SELECT * FROM REPAIR_CENTER_STREAM EMIT CHANGES;
CREATE TABLE REPAIR_CENTER_MVIEW AS SELECT
REPAIR_STATE AS ROWKEY,
LATEST_BY_OFFSET(LONG) AS LONG,
LATEST_BY_OFFSET(LAT) AS LAT
FROM REPAIR_CENTER_STREAM
GROUP BY REPAIR_STATE
EMIT CHANGES;
Materialized Cache always return single record based on aggregation, so there's no point of duplicates, it always overrides with new data.
SELECT * FROM REPAIR_CENTER_MVIEW WHERE ROWKEY='NSW';
CREATE STREAM PHONE_ACCIDENT_EVENT_STREAM
(CUSTOMER_NAME VARCHAR, PHONE_MODEL VARCHAR, EVENT VARCHAR, STATE VARCHAR, LONG DOUBLE, LAT DOUBLE)

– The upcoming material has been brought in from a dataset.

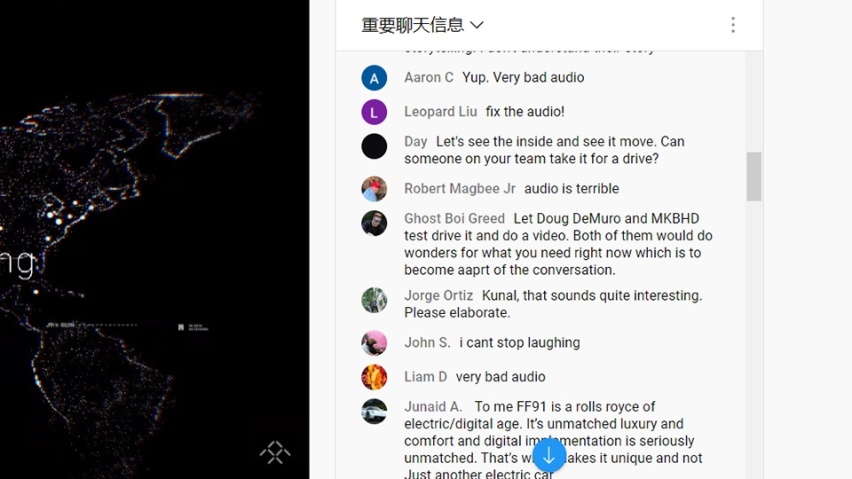852x479 pixels.
Task: Click the Ghost Boi Greed username
Action: (x=454, y=218)
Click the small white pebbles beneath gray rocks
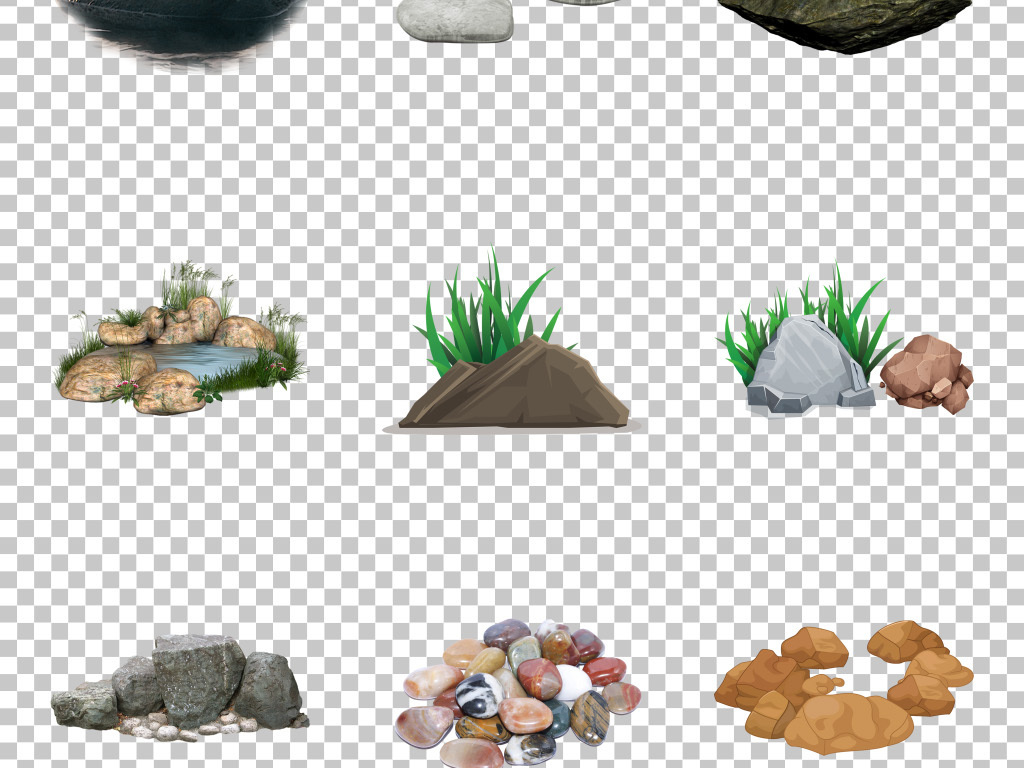Image resolution: width=1024 pixels, height=768 pixels. click(165, 730)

WITH (KAFKA_TOPIC='PHONE_ACCIDENT_EVENT', VALUE_FORMAT='JSON');
Have a look at mock data file to understand the structure of data.
./mock-data/PHONE_ACCIDENT_EVENT.sh
If this stream shows data, that means successful data ingestion and topic is correctly mapped to stream.
SELECT * FROM PHONE_ACCIDENT_EVENT_STREAM EMIT CHANGES;
Existing data and new event data from stream continuously
inner joined with repair center cache against the repair state field.
OOTB GEO_DISTANCE
scalar function is used to calculate distance in kms
CREATE STREAM RECOMMENDED_CENTERS_TO_CUSTOMER_STREAM AS SELECT
B.ROWKEY AS ROWKEY,
A.CUSTOMER_NAME AS CUSTOMER,
GEO_DISTANCE(A.LAT, A.LONG, B.LAT, B.LONG, 'KM') AS DISTANCE_IN_KM
FROM PHONE_ACCIDENT_EVENT_STREAM A INNER JOIN REPAIR_CENTER_MVIEW B ON A.STATE = B.ROWKEY
EMIT CHANGES;
When any Phone Accident Event occurs it suggest the repair center in real time in stream RECOMMENDED_CENTERS_TO_CUSTOMER_STREAM
, if matched with the repair state where repair center is and accident event occurs.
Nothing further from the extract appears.